• **WHAT YOU ARE ASKED TO DO**: Please print all of the records shown below, exactly as given.

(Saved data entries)

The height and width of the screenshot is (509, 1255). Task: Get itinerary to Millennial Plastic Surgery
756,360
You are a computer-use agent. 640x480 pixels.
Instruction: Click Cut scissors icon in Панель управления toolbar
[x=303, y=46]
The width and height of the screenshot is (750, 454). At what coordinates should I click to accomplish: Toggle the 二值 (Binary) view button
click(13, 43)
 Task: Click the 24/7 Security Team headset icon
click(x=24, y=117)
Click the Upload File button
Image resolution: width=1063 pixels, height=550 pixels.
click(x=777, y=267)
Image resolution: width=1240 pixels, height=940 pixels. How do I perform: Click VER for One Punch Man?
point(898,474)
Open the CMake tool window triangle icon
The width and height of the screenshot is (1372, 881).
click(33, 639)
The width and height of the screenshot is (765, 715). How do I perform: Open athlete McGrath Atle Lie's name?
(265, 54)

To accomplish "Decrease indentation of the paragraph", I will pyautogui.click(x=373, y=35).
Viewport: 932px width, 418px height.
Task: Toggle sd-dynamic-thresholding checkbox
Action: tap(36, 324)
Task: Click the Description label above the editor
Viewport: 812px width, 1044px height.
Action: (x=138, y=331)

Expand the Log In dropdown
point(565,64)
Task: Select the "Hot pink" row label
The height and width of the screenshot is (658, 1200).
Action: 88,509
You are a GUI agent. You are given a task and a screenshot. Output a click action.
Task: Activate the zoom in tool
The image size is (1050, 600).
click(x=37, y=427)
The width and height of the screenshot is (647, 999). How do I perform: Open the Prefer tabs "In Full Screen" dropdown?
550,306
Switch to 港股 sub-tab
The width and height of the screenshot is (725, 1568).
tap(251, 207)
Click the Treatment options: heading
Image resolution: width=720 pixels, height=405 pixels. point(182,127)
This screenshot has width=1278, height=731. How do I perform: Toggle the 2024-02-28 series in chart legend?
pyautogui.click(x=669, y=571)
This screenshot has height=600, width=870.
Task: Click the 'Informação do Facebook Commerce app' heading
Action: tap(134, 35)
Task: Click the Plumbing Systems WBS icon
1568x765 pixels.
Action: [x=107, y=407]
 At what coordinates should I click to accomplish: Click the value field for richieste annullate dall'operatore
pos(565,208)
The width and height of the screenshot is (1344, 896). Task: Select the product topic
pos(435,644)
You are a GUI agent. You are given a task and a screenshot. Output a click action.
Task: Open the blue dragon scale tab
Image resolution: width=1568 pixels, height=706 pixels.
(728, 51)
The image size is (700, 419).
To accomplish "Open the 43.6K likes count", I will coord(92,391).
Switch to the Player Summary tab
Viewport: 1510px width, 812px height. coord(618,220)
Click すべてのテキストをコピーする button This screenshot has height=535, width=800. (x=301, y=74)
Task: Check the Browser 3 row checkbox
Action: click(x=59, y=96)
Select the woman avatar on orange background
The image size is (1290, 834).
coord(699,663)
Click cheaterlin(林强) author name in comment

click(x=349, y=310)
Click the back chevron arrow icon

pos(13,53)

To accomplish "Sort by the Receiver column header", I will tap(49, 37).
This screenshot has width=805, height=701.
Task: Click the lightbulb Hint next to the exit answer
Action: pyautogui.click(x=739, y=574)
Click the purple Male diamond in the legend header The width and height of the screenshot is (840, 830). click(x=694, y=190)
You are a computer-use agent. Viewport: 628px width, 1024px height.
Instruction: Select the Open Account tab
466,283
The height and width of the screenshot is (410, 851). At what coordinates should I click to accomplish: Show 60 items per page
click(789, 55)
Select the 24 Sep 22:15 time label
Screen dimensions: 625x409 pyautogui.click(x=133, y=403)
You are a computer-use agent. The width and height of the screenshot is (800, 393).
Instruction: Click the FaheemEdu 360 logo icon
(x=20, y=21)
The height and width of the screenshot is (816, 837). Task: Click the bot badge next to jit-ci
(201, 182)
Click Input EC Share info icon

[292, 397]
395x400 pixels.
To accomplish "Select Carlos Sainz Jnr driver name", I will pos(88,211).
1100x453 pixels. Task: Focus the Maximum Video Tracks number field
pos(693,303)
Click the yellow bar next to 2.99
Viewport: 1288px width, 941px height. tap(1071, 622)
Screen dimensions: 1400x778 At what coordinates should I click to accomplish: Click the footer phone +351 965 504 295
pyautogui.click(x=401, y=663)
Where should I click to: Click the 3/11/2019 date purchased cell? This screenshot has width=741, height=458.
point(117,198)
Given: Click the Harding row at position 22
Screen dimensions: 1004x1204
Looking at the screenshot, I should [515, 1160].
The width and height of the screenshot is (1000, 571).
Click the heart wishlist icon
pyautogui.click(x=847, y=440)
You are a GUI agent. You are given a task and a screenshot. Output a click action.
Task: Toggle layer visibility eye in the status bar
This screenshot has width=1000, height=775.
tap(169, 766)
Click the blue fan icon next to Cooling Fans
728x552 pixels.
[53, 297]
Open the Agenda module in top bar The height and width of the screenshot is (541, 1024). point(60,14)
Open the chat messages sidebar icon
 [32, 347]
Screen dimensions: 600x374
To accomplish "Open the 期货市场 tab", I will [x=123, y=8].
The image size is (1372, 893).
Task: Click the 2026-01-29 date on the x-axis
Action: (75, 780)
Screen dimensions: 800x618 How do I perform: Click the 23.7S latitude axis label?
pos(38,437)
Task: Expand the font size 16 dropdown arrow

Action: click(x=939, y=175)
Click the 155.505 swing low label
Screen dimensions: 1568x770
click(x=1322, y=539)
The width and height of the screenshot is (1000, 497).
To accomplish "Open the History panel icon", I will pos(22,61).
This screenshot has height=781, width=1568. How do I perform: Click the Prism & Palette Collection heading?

• **OUTPUT FOR THIS TASK**:
The height and width of the screenshot is (509, 1255). Task: Get itinerary to Millennial Plastic Surgery
756,360
You are a computer-use agent. 640x480 pixels.
Instruction: Click Cut scissors icon in Панель управления toolbar
[x=303, y=46]
The width and height of the screenshot is (750, 454). At what coordinates should I click to accomplish: Toggle the 二值 (Binary) view button
click(13, 43)
 Task: Click the 24/7 Security Team headset icon
click(x=24, y=117)
Click the Upload File button
Image resolution: width=1063 pixels, height=550 pixels.
click(x=777, y=267)
Image resolution: width=1240 pixels, height=940 pixels. How do I perform: Click VER for One Punch Man?
point(898,474)
Open the CMake tool window triangle icon
The width and height of the screenshot is (1372, 881).
click(33, 639)
The width and height of the screenshot is (765, 715). How do I perform: Open athlete McGrath Atle Lie's name?
(265, 54)

To accomplish "Decrease indentation of the paragraph", I will pyautogui.click(x=373, y=35).
Viewport: 932px width, 418px height.
Task: Toggle sd-dynamic-thresholding checkbox
Action: tap(36, 324)
Task: Click the Description label above the editor
Viewport: 812px width, 1044px height.
Action: (x=138, y=331)

Expand the Log In dropdown
point(565,64)
Task: Select the "Hot pink" row label
The height and width of the screenshot is (658, 1200).
Action: 88,509
You are a GUI agent. You are given a task and a screenshot. Output a click action.
Task: Activate the zoom in tool
The image size is (1050, 600).
click(x=37, y=427)
The width and height of the screenshot is (647, 999). How do I perform: Open the Prefer tabs "In Full Screen" dropdown?
550,306
Switch to 港股 sub-tab
The width and height of the screenshot is (725, 1568).
tap(251, 207)
Click the Treatment options: heading
Image resolution: width=720 pixels, height=405 pixels. point(182,127)
This screenshot has width=1278, height=731. How do I perform: Toggle the 2024-02-28 series in chart legend?
pyautogui.click(x=669, y=571)
This screenshot has height=600, width=870.
Task: Click the 'Informação do Facebook Commerce app' heading
Action: tap(134, 35)
Task: Click the Plumbing Systems WBS icon
1568x765 pixels.
Action: [x=107, y=407]
 At what coordinates should I click to accomplish: Click the value field for richieste annullate dall'operatore
pos(565,208)
The width and height of the screenshot is (1344, 896). Task: Select the product topic
pos(435,644)
You are a GUI agent. You are given a task and a screenshot. Output a click action.
Task: Open the blue dragon scale tab
Image resolution: width=1568 pixels, height=706 pixels.
(728, 51)
The image size is (700, 419).
To accomplish "Open the 43.6K likes count", I will coord(92,391).
Switch to the Player Summary tab
Viewport: 1510px width, 812px height. coord(618,220)
Click すべてのテキストをコピーする button This screenshot has height=535, width=800. (x=301, y=74)
Task: Check the Browser 3 row checkbox
Action: click(x=59, y=96)
Select the woman avatar on orange background
The image size is (1290, 834).
coord(699,663)
Click cheaterlin(林强) author name in comment

click(x=349, y=310)
Click the back chevron arrow icon

pos(13,53)

To accomplish "Sort by the Receiver column header", I will tap(49, 37).
This screenshot has width=805, height=701.
Task: Click the lightbulb Hint next to the exit answer
Action: pyautogui.click(x=739, y=574)
Click the purple Male diamond in the legend header The width and height of the screenshot is (840, 830). click(x=694, y=190)
You are a computer-use agent. Viewport: 628px width, 1024px height.
Instruction: Select the Open Account tab
466,283
The height and width of the screenshot is (410, 851). At what coordinates should I click to accomplish: Show 60 items per page
click(789, 55)
Select the 24 Sep 22:15 time label
Screen dimensions: 625x409 pyautogui.click(x=133, y=403)
You are a computer-use agent. The width and height of the screenshot is (800, 393).
Instruction: Click the FaheemEdu 360 logo icon
(x=20, y=21)
The height and width of the screenshot is (816, 837). Task: Click the bot badge next to jit-ci
(201, 182)
Click Input EC Share info icon

[292, 397]
395x400 pixels.
To accomplish "Select Carlos Sainz Jnr driver name", I will pos(88,211).
1100x453 pixels. Task: Focus the Maximum Video Tracks number field
pos(693,303)
Click the yellow bar next to 2.99
Viewport: 1288px width, 941px height. tap(1071, 622)
Screen dimensions: 1400x778 At what coordinates should I click to accomplish: Click the footer phone +351 965 504 295
pyautogui.click(x=401, y=663)
Where should I click to: Click the 3/11/2019 date purchased cell? This screenshot has width=741, height=458.
point(117,198)
Given: Click the Harding row at position 22
Screen dimensions: 1004x1204
Looking at the screenshot, I should [515, 1160].
The width and height of the screenshot is (1000, 571).
Click the heart wishlist icon
pyautogui.click(x=847, y=440)
You are a GUI agent. You are given a task and a screenshot. Output a click action.
Task: Toggle layer visibility eye in the status bar
This screenshot has width=1000, height=775.
tap(169, 766)
Click the blue fan icon next to Cooling Fans
728x552 pixels.
[53, 297]
Open the Agenda module in top bar The height and width of the screenshot is (541, 1024). point(60,14)
Open the chat messages sidebar icon
 [32, 347]
Screen dimensions: 600x374
To accomplish "Open the 期货市场 tab", I will [x=123, y=8].
The image size is (1372, 893).
Task: Click the 2026-01-29 date on the x-axis
Action: (75, 780)
Screen dimensions: 800x618 How do I perform: Click the 23.7S latitude axis label?
pos(38,437)
Task: Expand the font size 16 dropdown arrow

Action: click(x=939, y=175)
Click the 155.505 swing low label
Screen dimensions: 1568x770
click(x=1322, y=539)
The width and height of the screenshot is (1000, 497).
To accomplish "Open the History panel icon", I will pos(22,61).
This screenshot has height=781, width=1568. How do I perform: Click the Prism & Palette Collection heading?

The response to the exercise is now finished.